Многим обязан он и песне. Да-да, песне. Ничто не способно рассказать, например, о равнине с такой выразительностью, как песня. Картины Балабана я уподобляю песням. Как и у песен, у них реальная основа. И те и другие рассказывают о действительных событиях, я бы даже рискнул сказать — фактах. Каждая картина, каждый рисунок Балабана — своего рода рассказ. В цвете и свете. И кусок жизни. На одной картине изображены роды. Эта картина показывает всю нищету нашей деревни. Впоследствии я узнал, что жена Балабана умерла во время родов. Есть среди картин портрет невестки Ибрагима. Есть изображение жатвы. Невыносимая жара пала на мир. Крестьяне все в поту. Женщины, дети, собаки. Осот. Все это прекрасно изображает Балабан, знающий свое дело. По силе изображения работающих людей картина «Жатва» не имеет себе равных во всей нашей живописи, во всей литературе. С великолепным цветоощущением, свойственным анатолийцам, он отобразил в этой картине именно анатолийскую жару, анатолийскую жатву, анатолийских людей, анатолийские растения и насекомых.
Час-другой я побродил по выставке, затем мы с Балабаном уселись в уголке. Переглянулись. Мне вдруг вспомнилось мое детство, как я, вместе с другими ребятишками, рисовал на песке. Не оттуда ли и искусство Балабана?
Очнулся я, услышав голос Ибрагима:
— Здравствуйте.
— Здравствуйте, — машинально отозвался я.
— Выставка открылась два дня тому назад, — начал он.
— Не надо про это, — перебил я его. — Лучше расскажите, как пристрастились к рисованию. Начните с детства.

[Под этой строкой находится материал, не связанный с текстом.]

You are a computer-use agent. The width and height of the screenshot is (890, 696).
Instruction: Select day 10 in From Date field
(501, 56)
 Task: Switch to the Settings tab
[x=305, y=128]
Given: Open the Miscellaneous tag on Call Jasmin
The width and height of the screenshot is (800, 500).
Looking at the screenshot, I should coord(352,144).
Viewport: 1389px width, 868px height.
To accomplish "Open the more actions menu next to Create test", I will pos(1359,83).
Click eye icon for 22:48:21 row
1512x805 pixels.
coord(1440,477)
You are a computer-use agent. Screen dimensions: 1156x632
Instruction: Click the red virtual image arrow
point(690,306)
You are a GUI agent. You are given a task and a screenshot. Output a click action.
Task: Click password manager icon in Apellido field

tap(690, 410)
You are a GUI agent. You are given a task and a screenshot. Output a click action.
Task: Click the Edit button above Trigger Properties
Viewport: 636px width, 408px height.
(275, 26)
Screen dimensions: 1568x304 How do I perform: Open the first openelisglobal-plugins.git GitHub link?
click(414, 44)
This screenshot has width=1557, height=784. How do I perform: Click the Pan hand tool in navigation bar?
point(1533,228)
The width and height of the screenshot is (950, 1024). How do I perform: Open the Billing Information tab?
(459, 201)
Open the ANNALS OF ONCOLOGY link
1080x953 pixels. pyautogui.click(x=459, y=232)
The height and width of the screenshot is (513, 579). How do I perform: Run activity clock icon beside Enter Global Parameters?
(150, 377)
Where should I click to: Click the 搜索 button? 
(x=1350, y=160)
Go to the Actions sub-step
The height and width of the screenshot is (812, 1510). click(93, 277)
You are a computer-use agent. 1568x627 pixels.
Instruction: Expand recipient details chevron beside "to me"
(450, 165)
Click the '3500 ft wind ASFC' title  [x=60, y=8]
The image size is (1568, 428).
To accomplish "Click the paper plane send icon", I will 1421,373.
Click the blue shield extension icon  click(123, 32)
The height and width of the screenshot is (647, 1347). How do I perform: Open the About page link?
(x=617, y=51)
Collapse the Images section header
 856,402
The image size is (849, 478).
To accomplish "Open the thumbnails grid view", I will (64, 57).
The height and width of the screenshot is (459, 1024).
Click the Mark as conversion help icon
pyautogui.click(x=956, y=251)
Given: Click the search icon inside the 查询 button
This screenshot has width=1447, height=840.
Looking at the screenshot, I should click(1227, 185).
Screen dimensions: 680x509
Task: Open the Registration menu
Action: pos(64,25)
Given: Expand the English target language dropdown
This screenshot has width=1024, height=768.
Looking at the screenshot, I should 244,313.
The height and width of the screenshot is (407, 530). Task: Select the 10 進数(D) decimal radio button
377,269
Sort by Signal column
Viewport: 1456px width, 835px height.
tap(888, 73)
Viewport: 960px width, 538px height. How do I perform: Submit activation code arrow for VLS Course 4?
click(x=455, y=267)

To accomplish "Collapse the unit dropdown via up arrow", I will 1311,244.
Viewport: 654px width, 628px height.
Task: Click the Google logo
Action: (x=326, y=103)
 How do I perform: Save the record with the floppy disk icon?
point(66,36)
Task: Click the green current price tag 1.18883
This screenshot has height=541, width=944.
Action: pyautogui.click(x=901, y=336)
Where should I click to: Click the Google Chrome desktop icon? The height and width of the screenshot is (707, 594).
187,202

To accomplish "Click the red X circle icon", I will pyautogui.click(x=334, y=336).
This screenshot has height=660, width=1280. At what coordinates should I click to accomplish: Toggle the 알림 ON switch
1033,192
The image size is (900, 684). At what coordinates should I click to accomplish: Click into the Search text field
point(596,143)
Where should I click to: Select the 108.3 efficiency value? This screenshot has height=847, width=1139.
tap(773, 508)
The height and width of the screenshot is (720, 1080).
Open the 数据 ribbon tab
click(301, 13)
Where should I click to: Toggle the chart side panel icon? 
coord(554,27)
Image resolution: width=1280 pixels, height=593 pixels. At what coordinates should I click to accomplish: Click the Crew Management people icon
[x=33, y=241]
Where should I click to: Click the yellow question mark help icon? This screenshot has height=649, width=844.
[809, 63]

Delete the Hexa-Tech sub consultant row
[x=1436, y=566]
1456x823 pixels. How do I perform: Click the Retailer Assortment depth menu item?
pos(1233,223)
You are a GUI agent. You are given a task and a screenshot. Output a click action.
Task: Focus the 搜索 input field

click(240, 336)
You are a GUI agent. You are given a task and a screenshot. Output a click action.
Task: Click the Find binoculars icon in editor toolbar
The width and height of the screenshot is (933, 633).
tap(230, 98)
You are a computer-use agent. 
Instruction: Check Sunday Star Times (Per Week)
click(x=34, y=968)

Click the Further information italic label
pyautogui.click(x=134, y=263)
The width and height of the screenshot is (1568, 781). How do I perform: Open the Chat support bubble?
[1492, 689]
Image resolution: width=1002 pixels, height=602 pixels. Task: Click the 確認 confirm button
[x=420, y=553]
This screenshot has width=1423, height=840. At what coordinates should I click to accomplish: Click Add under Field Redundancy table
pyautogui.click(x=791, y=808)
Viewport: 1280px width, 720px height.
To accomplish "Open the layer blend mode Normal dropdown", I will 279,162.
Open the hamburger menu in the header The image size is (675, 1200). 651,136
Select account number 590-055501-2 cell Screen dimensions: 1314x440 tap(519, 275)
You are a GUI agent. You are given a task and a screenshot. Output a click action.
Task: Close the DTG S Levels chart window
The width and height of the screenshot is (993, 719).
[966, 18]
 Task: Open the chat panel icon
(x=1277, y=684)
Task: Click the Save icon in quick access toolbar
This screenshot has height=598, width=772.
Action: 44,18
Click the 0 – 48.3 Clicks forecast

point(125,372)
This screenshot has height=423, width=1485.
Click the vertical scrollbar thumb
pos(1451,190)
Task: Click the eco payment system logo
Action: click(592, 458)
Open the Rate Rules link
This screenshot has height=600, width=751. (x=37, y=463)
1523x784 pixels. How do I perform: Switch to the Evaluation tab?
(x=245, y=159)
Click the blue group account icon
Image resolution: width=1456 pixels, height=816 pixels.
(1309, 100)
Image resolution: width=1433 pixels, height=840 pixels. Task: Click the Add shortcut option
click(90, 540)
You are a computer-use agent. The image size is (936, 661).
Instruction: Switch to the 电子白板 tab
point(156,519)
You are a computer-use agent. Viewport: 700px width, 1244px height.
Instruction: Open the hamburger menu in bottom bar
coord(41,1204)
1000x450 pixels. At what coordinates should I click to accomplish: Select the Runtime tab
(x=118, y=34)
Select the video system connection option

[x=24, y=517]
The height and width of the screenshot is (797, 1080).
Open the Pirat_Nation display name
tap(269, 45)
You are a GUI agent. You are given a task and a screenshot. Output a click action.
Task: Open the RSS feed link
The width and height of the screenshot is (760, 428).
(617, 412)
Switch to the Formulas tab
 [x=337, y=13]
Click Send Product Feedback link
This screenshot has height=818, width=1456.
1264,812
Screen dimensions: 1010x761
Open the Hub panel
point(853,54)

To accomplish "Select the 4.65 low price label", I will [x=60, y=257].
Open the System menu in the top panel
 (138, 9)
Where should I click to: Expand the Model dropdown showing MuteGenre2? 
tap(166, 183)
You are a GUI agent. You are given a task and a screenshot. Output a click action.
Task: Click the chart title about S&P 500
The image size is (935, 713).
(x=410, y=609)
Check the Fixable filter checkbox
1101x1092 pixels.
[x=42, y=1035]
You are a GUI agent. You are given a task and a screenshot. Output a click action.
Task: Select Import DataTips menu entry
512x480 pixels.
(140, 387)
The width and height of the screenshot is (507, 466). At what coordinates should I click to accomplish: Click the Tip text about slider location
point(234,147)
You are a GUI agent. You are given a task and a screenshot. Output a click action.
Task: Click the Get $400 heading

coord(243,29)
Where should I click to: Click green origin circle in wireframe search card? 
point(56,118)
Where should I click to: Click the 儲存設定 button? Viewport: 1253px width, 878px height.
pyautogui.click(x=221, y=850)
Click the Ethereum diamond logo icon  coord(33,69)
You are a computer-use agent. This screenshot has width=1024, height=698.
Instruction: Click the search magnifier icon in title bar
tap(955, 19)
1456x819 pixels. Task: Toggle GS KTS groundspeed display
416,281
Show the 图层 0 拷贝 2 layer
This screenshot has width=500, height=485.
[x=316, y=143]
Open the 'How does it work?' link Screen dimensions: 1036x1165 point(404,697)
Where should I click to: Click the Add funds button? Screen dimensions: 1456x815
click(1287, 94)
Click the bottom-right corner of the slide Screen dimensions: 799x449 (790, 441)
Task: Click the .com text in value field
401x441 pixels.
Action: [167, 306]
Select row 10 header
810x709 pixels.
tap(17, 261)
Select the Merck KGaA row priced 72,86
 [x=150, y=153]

— Все спрашивают только об этом.
— И все же расскажите.
— Моя мать вышивала узоры на пяльцах. Мне это очень нравилось. По вечерам я садился напротив нее, следил за каждым ее движением. Забросил игры. Потом стал умолять мать, чтобы она дала мне попробовать. Мать боялась, что я все испорчу, но в конце концов все-таки разрешила. У меня получилось так хорошо, что мать просто поразилась. Семи лет отец послал меня в школу. Однажды учитель дал нам задание нарисовать пасущегося ишака. Никто в классе не сумел этого сделать. Увидев мой рисунок, учитель похвалил меня: «Молодец» — и показал его всем. С тех пор я только и делал, что рисовал. Окончив трехлетку, я, как и все, пошел работать в поле. Но все время не выпускал из рук тетрадки: что ни увижу — птицу, волка, облако, дерево, лошадь, ишака, пахаря, моющуюся женщину, — сразу же начинаю рисовать. Девятнадцати лет попал в тюрьму. Было мне очень одиноко и тяжко. И там я продолжал рисовать. Прочитал книгу о рисовании. Стал работать масляными красками. Потом начал прирабатывать, рисуя портреты заключенных. Десять лет просидел — и все время занимался рисованием. Недавно прошел воинскую службу. Это моя первая выставка. Меня очень радует проявленный к ней интерес. За один день продано более полутора десятка картин.